NumberOfDiscIntersections at app.codility.com/programmers in C++ Explained: Compute the number of intersections in a sequence of discs.
Task score : 100% - Correctness : 100% ; Performance : 100%
Detected time complexity : O(N*log(N)) or O(N)
Lesson 6 at app.codility.com/programmers
The solution and its explanation are given below.
Category of Article : Technology | Computers and Software | Algorithm
By: Chrysanthus Date Published: 2 Jul 2025
Problem
We draw N discs on a plane. The discs are numbered from 0 to N - 1. An array A of N non-negative integers, specifying the radiuses of the discs, is given. The J-th disc is drawn with its center at (J, 0) and radius A[J].
We say that the J-th disc and K-th disc intersect if J ≠ K and the J-th and K-th discs have at least one common point (assuming that the discs contain their borders).
The figure below shows discs drawn for N = 6 and A as follows:
A[1] = 5
A[2] = 2
A[3] = 1
A[4] = 4
A[5] = 0
There are eleven (unordered) pairs of discs that intersect, namely:
• discs 1 and 4 intersect, and both intersect with all the other discs;
• disc 2 also intersects with discs 0 and 3.
Write a function:
int solution(vector<int> &A);
that, given an array A describing N discs as explained above, returns the number of (unordered) pairs of intersecting discs. The function should return -1 if the number of intersecting pairs exceeds 10,000,000.
Given array A shown above, the function should return 11, as explained above.
Write an efficient algorithm for the following assumptions:
• N is an integer within the range [0..100,000];
• each element of array A is an integer within the range [0..2,147,483,647].
Note:
Each point from 0 to N-1 (inclusive) is the center of a circle, whose radius might even be 0.The 0 in (J, 0) mentioned in the problem, refers to the y-axis, but the y-axis is not needed in the solution.
“the J-th disc and K-th disc intersect if J ≠ K” means that no two discs have the same center. “the J-th and K-th discs have at least one common point (assuming that the discs contain their borders)” also means that if one big disk encloses a smaller disc, then those two discs intersect. If two circles touch, that is intersection. If they overlap, that is also intersection.

- Problem set
a) Repeat the passage from the disc intersections problem that begins at the words "Task score : 100%" and stops after "are given below.".
b) In the disc intersections problem, what should the function return if the number of intersecting pairs exceeds 10,000,000?
c) Write the next part of the disc intersections problem write-up, starting after its last sentence.

- Records shown
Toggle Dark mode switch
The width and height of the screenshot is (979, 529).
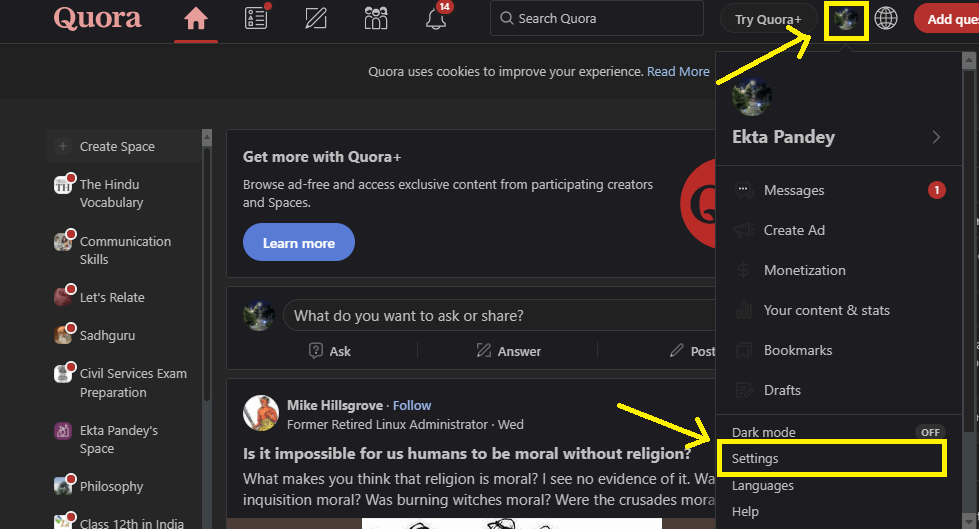coord(930,432)
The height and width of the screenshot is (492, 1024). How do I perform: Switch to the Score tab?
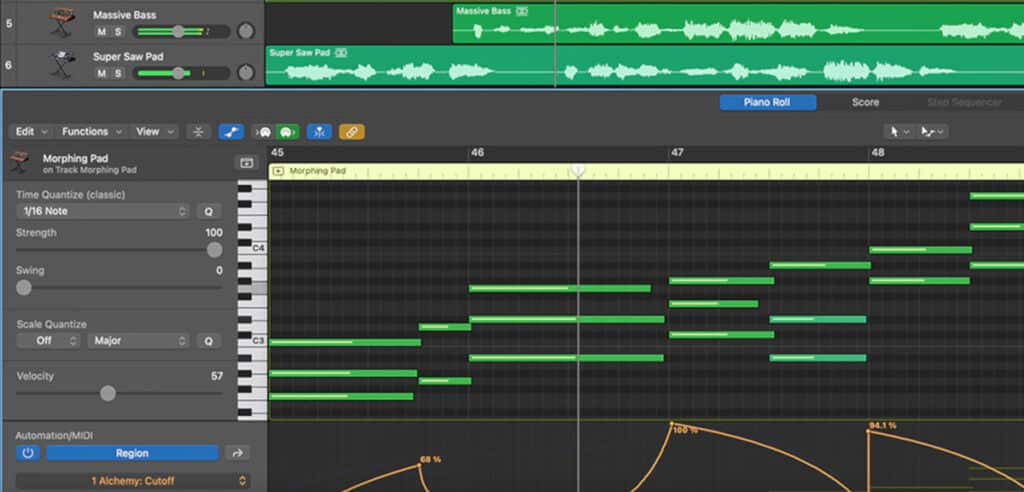(865, 102)
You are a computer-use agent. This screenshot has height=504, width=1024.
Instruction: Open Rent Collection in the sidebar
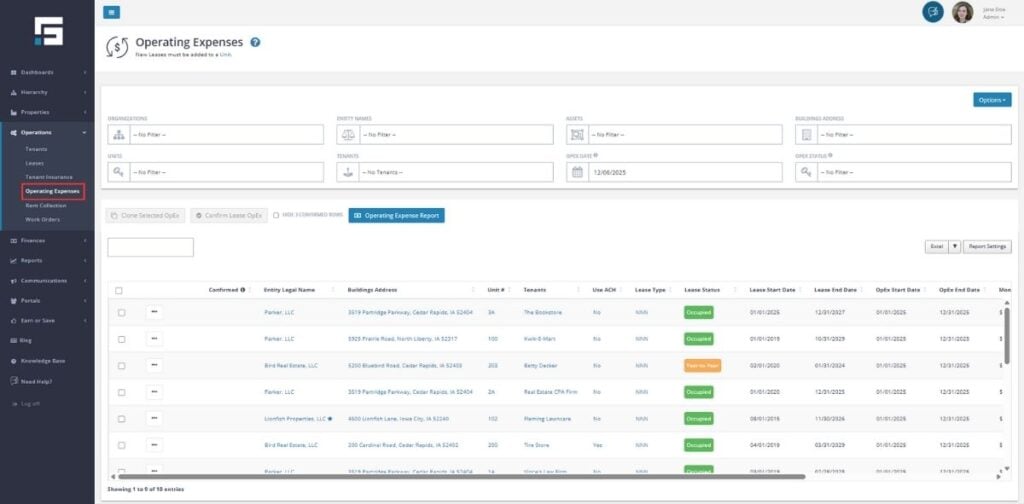click(x=46, y=205)
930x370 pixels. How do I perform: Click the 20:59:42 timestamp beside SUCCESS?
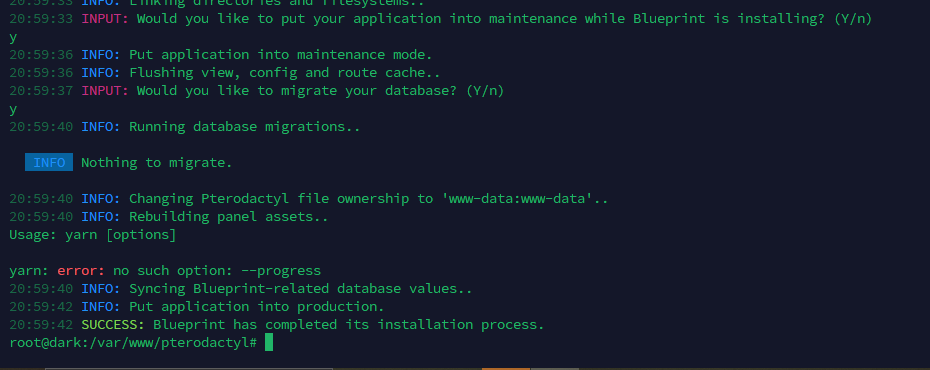point(41,325)
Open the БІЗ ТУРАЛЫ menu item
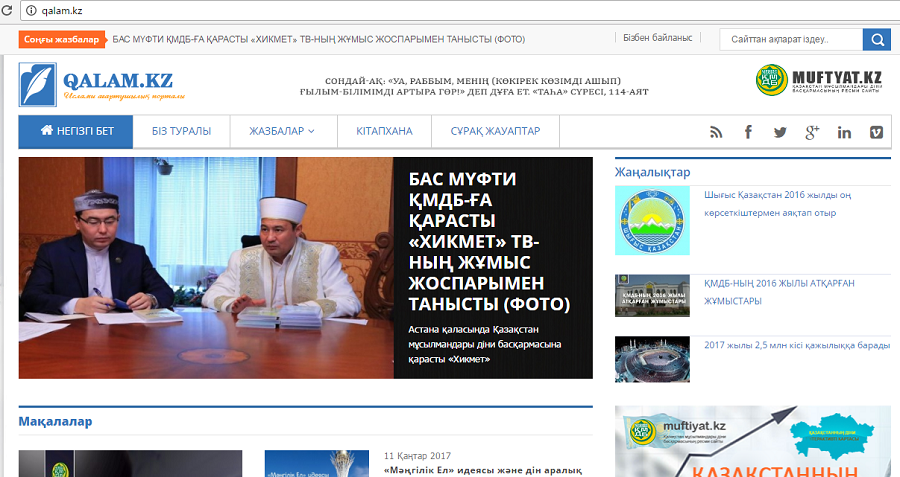Screen dimensions: 900x477 tap(181, 131)
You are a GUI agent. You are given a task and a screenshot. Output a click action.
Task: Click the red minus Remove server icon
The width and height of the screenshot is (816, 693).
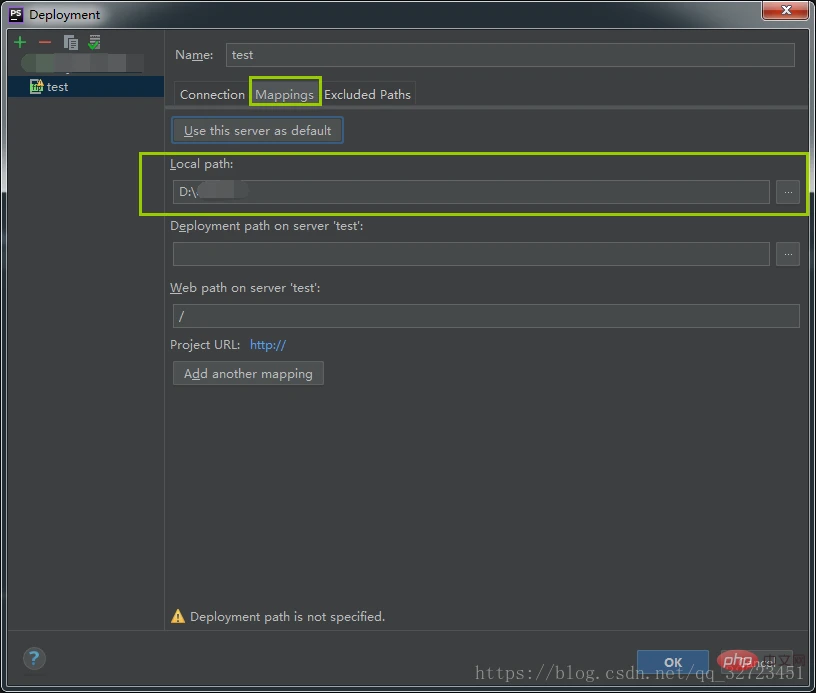(x=45, y=42)
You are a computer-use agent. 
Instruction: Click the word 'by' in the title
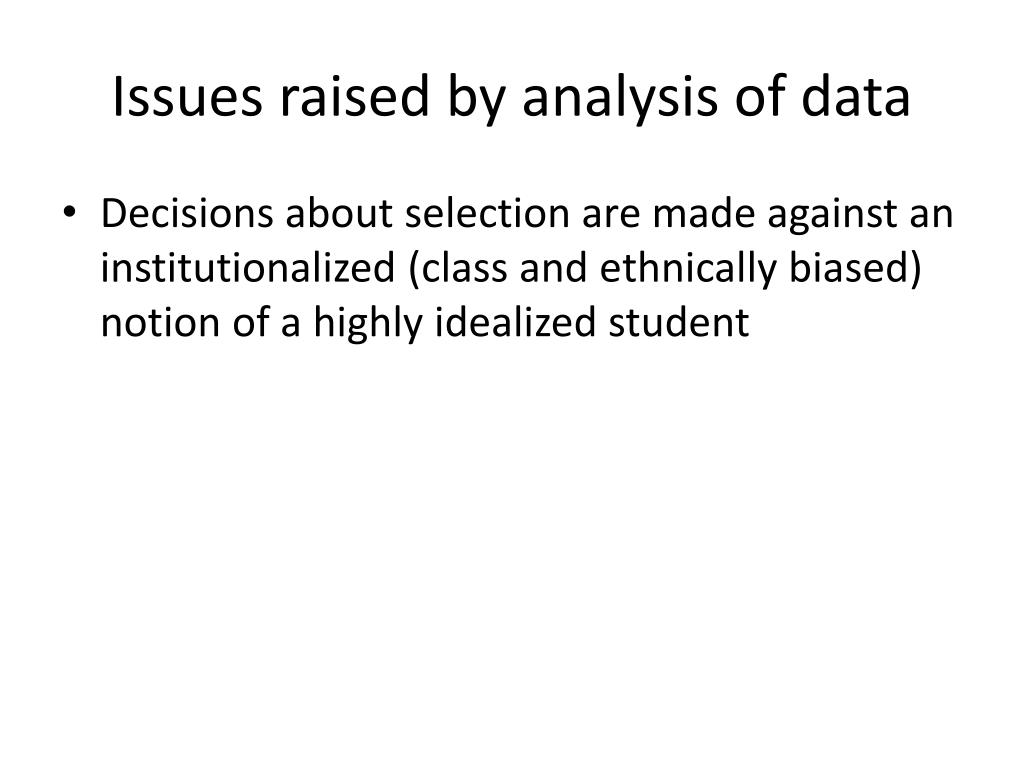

- Responses for each task
a)
Task score : 100% - Correctness : 100% ; Performance : 100%
Detected time complexity : O(N*log(N)) or O(N)
Lesson 6 at app.codility.com/programmers
The solution and its explanation are given below.

b) It should return -1.

c)
The centers of all the discs are on one horizontal line (x-axis). Each center is identified by the variable, J. The values for J above are 0, 1, 2, 3, 4, and 5. These circles have different radii; that is why they overlap or touch. The circle with the center, J = 5 has no radius (it’s radius is 0). The variable, K also refers to the center of a circle. J and K are used to differentiate circles (discs with different centers). J is used for the center on the left, while K is used for the center on the right.
From the given problem, when the center, J = 0, the radius is 1, i.e. A[0] = 1. When the center, J = 1, the radius is 5, i.e. A[1] = 5. When the center, J = 2, the radius is 2, i.e. A[2] = 2. When the center, J = 3, the radius is 1, i.e. A[3] = 1. When the center, J = 4, the radius is 4, i.e. A[4] = 4. When the center, J = 5, the radius is 0, i.e. A[5] = 0.
Intersection done manually (by observing above diagram)
Let the discs be identified by their centers as 0th, 1st, 2nd, 3rd, 4th and 5th. The eleven intersection pairs, with some ordering, from left to right, is as follows, without repeating the count of opposite order of same pair. The rule to obtain the pairs is: J+A[J] >= K-A[K].
0th and 1st
0th and 2nd
0th and 4th
1st and 2nd
1st and 3rd
1st and 4th
1st and 5th
2nd and 3rd
2nd and 4th
3rd and 4th
4th and 5th
The above eleven pairs can also be obtained, reading the diagram from right to left. In this case, in each pair, the two discs will be ordered in reverse. The rule to use here is K-A[K] <= J+A[J]. The list of pairs is:
5th and 4th
5th and 1st
4th and 3rd
4th and 2nd
4th and 1st
4th and 0th
3rd and 2nd
3rd and 1st
2nd and 1st
2nd and 0th
1st and 0th
“Ordering” has two meanings for this problem. It can mean the order when creating the list of pairs from left to right, based on the diagram. That order is different from the order, in creating the list of pairs from right to left, based on the diagram. Ordering can also refer to the left or right position of each of the discs in each pair.
In the above two lists of pairs, each list has eleven pairs. The eleven pairs are the same, but in either list, each disc is on the opposite side in a particular pair. That is one ordering. The lexical presentation order of both lists, are the opposite of one another. That is the another ordering. So, “unordered” as used in this problem, refers to the non-respect of either or both of these orderings.
The rest of this document uses the first list of pairs above.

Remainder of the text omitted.